I wanted to expand on something I mentioned in passing on an earlier post that makes me very excited about NVDA – their inference microservices, called NIMs. I’m posting this because I haven’t seen a lot of mentions on the board of this, but I find it quite relevant to mention.
NIMs are software AI snippets that a developer can use to “drop” AI into their code. They are like old-timey software library modules (such as “print” etc.) but for AI. In NVDA’s words: “It expands the developer pool by abstracting away the complexities of AI model development…”
What excites me about this is if NVDA gets this right, these NIMs will take off. They will take off because why would any software developer reinvent the wheel when they can focus on the rest of the car?
If a developer uses the NIMs, this ties the solution/product to the NIMs, bringing an additional revenue source for NVDA – possibly massive and ongoing - that is software-based.
In addition, NVDA is trying to create an AI “marketplace” where companies/developers can add their own NIM-like services for sale (likely new development on top of existing NIMs) and offer them too. Remains to be seen if it actually takes off, as NIMs are very new, just announced in March.
NIMs are free to use for development and research but cost once you deploy: $4500 per GPU per year, or $1 per GPU per hour.

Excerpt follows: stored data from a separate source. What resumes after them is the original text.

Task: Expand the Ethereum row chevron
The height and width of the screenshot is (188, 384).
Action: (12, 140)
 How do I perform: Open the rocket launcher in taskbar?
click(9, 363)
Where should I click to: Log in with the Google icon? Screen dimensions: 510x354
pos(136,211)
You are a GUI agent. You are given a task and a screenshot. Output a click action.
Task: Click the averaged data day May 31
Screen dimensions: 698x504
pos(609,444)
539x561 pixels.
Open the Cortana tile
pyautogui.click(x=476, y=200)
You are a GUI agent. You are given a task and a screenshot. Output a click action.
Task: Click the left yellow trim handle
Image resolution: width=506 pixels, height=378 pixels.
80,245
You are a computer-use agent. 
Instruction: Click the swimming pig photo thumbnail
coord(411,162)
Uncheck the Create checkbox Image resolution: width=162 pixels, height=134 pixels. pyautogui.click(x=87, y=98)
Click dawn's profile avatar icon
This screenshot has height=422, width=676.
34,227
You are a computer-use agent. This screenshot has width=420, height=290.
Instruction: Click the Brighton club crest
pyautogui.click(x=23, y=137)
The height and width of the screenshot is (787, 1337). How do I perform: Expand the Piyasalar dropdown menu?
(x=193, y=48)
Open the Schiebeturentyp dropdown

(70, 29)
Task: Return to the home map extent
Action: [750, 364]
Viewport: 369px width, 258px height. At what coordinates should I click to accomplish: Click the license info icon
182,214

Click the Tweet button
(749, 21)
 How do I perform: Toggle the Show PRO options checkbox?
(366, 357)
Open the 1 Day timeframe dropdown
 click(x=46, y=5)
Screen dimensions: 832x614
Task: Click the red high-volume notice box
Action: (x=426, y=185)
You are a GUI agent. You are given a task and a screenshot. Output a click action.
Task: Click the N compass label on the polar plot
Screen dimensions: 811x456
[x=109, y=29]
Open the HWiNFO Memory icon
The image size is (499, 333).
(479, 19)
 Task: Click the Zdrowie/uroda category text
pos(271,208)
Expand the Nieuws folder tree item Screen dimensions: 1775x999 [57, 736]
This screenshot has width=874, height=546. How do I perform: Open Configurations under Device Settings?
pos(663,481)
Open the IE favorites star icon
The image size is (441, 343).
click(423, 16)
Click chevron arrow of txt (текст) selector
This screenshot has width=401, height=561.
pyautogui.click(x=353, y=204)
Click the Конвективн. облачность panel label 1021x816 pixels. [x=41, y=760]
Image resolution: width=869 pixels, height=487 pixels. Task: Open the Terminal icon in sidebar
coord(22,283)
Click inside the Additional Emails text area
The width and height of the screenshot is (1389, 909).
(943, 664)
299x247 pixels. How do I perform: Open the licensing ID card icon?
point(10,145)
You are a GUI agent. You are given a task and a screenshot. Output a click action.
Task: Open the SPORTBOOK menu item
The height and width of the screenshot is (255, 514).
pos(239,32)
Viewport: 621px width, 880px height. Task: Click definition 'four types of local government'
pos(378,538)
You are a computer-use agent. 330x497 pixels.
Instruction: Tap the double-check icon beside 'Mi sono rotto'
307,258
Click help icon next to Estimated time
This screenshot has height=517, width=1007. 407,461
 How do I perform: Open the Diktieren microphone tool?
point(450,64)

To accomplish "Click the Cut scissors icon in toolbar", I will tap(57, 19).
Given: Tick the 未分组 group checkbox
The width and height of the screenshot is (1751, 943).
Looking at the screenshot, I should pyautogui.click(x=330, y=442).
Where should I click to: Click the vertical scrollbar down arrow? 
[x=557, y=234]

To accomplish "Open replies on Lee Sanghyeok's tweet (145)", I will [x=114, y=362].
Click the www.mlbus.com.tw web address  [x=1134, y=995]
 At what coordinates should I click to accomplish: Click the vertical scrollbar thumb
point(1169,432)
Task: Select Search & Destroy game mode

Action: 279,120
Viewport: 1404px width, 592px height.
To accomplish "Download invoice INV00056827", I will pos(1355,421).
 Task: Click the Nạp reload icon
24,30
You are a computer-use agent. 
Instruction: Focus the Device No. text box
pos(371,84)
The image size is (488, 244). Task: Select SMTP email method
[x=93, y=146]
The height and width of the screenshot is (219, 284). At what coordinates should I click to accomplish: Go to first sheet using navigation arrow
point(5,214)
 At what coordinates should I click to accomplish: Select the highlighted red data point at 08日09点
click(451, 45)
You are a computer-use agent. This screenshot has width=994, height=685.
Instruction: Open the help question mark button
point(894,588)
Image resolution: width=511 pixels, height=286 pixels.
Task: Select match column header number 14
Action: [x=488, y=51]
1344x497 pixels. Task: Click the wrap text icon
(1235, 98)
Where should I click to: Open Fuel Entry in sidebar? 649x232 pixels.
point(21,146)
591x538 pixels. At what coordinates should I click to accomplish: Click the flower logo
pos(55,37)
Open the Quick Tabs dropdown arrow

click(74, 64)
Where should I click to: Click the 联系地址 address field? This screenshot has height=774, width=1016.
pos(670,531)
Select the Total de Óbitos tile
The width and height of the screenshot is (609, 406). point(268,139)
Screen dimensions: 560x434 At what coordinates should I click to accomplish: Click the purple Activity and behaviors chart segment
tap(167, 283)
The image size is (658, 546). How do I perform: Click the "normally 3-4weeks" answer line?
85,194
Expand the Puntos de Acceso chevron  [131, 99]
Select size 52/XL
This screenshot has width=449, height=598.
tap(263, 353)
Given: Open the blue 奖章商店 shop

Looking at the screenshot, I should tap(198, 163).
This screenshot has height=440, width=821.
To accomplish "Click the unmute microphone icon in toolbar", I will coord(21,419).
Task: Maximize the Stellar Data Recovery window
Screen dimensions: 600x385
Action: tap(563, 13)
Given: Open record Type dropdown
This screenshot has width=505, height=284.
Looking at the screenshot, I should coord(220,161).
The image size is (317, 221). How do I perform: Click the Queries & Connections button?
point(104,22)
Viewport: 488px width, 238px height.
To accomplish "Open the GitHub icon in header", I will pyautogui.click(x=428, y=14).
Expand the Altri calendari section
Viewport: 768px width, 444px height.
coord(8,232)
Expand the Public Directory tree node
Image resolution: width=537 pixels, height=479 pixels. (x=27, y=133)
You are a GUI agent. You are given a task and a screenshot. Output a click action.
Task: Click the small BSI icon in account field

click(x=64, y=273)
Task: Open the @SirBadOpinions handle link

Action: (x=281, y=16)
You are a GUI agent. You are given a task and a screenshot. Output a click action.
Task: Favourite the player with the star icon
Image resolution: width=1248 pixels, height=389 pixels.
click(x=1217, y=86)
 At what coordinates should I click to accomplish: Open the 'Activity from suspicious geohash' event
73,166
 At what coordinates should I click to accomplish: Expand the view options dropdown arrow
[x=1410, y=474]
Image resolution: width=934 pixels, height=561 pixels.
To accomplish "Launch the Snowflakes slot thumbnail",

So here’s an example – remember NIMs were just announced in March (although I imagine some companies had early access):
- NVIDIA Morpheus … enables developers to create optimized applications for filtering, processing, and classifying large volumes of streaming cybersecurity data. Morpheus incorporates AI to reduce the time and cost associated with identifying, capturing, and acting on threats, bringing a new level of security to the data center, cloud, and edge.
And this mention on Seeking Alpha about a Zscaler and NVDA partnership:
(For those who don’t subscribe, here is one relevant paragraph:
Zscaler (ZS) will also leverage Nvidia Morpheus framework and Nvidia NIM inference microservices to deliver additional predictive and generative AI solutions to market, including the Zscaler ZDX Copilot with NVIDIA Morpheus and the Zscaler ZDX Copilot with Nvidia NIM.)
So this enables ZScaler to deliver additional AI capabilities in Cybersecurity quickly. And it locks ZS onto NVDA GPUs and additionally paying NVDA for the use of these software AI capabilities.
There’s also NIMs for healthcare (Clara), audio and video (Maxine), recommenders (Merlin), LLM-related stuff like text to speech and speech recognition (Riva) and I’m sure more to come.
If NVDA puts as much energy into this as they put into their chips and they get it right, this software will be instrumental to AI applications running everywhere. Equally important, it’s solidifying the moat and adding an additional annual revenue stream from software.